Negli anni invece in cui Picasso sta lavorando alle Damoiselles, esce sempre a Parigi “L’Évolution créatrice”, nel 1907, in cui per la prima volta Bergson esprime la rivoluzionaria idea che penetrerà scompaginandola tutto il positivismo novecentesco, ossia l’élan vital.

Lo slancio vitale è proprio da considerarsi forse l’ingrediente principale, quasi l’agglutinante degli elementi eversivi che già Picasso contemplava e radunò nella pittura scomposta, apparentemente negra e primitiva delle Damoiselles.

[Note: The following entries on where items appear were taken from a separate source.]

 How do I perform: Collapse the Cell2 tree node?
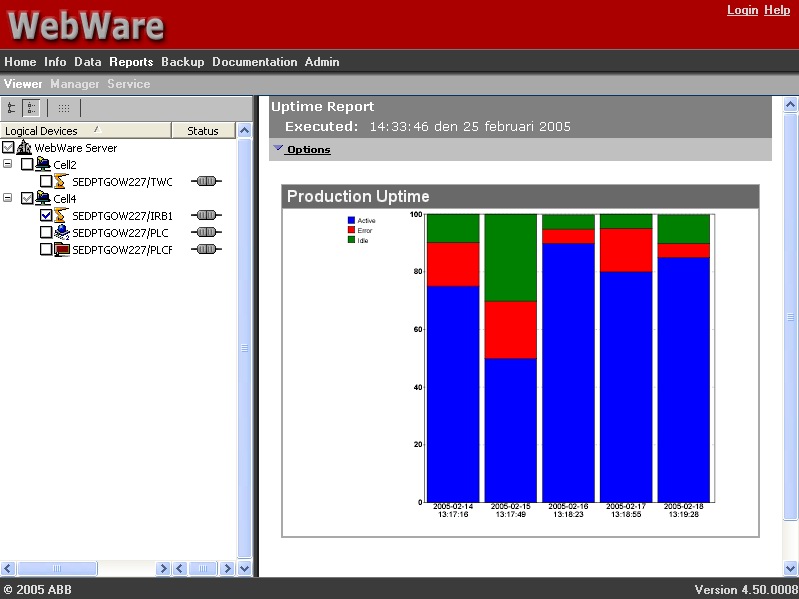[8, 164]
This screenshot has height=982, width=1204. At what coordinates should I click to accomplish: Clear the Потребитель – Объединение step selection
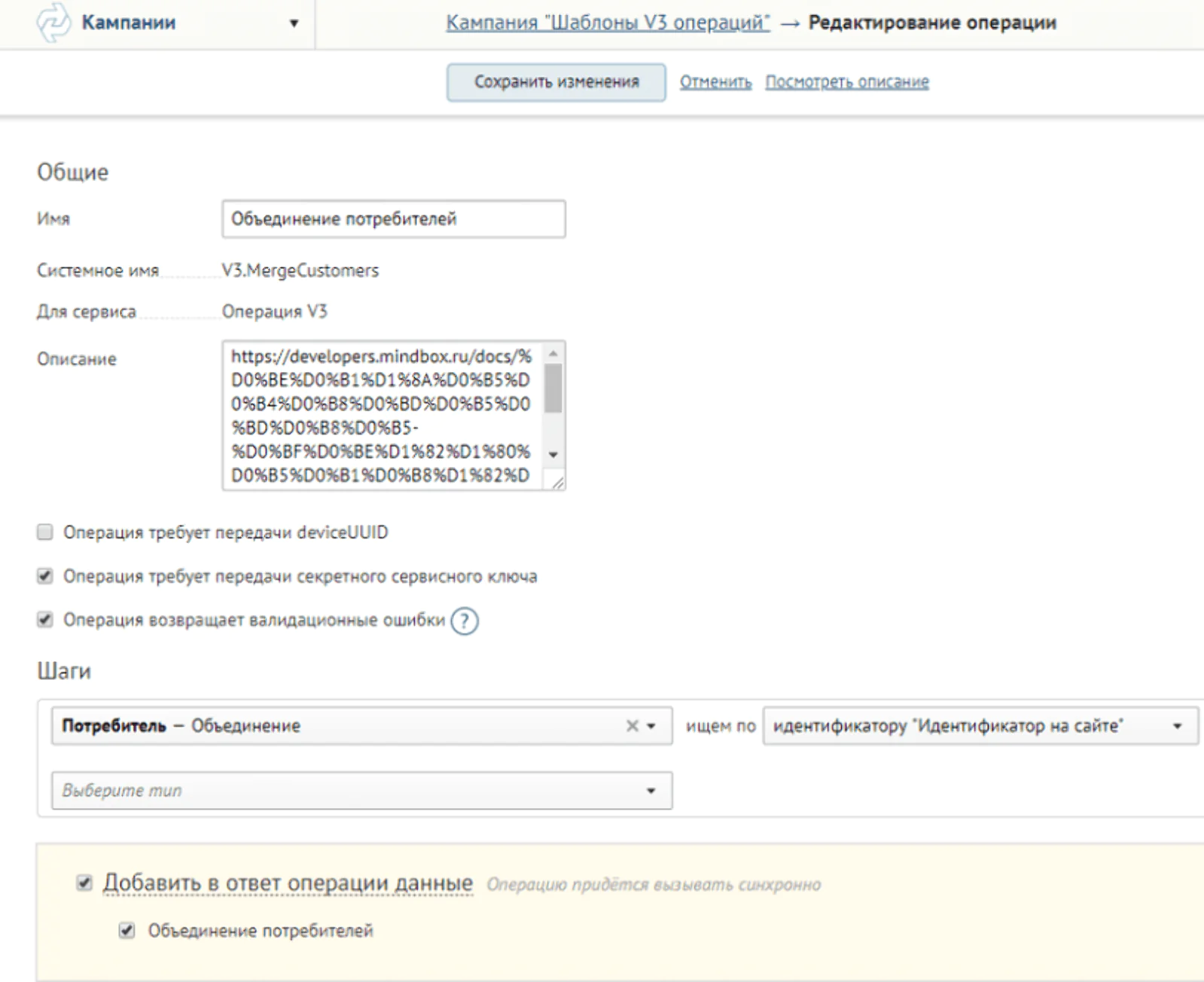[x=632, y=726]
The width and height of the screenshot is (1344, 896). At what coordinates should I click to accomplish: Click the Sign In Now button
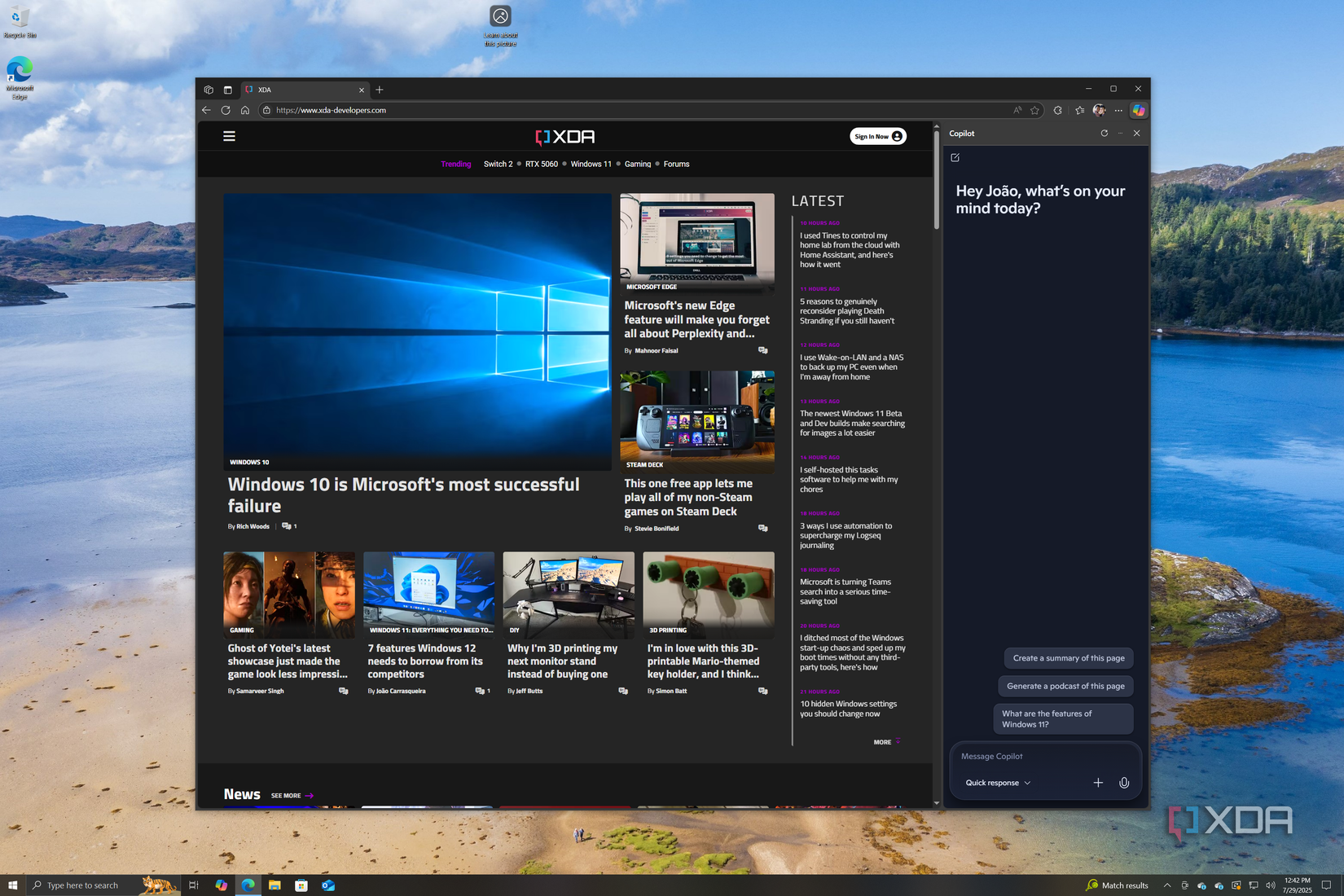[877, 136]
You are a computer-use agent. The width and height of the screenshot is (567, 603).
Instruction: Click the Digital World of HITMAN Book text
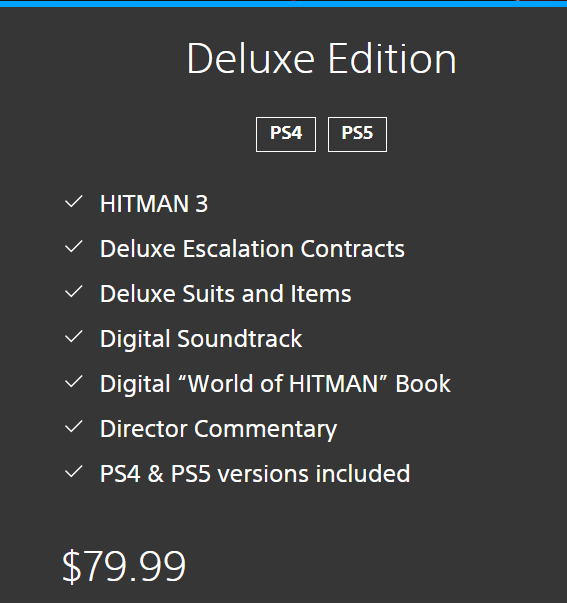point(275,384)
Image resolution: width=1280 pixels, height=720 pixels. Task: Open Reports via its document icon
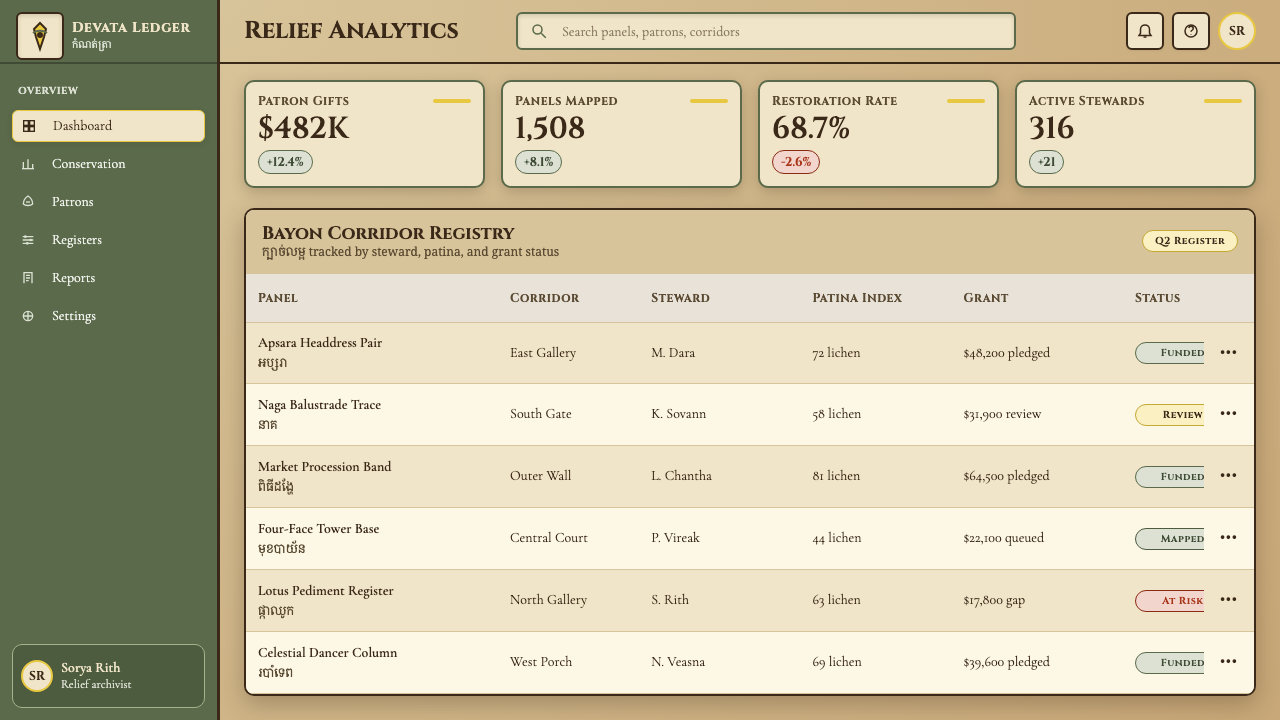[x=28, y=278]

Ma quando saranno esposti i disegni picassiani sulla teoria delle proporzioni nel 1988, Yves-Alain Bois sosterrà vedendoli “due interpretazioni dell’arte africana”, l’una autonoma già spiegata da Kahnweiller nel 1946, l’altra con essa in conflitto e dipendente dall’«elemento selvaggio e apotropaico», come scrive Bois.

Dunque la selvaggia morfologia espressiva dei volti delle maschere africane e iberiche, insieme alla geometria spigolosa, quasi ‘cubica’, multifacce, dell’arte negra, subirà un processo di stigmatizzazione per la vecchia arte ma anche della vecchia vita, all’insegna di quella magmatica materia riscoperta nella teoria bergsoniana, che è pregna di slancio vitale. Le Damoiselles così sarebbero non una narrazione, ma un complesso ideologico-simbolico, per la catarsi dell’arte.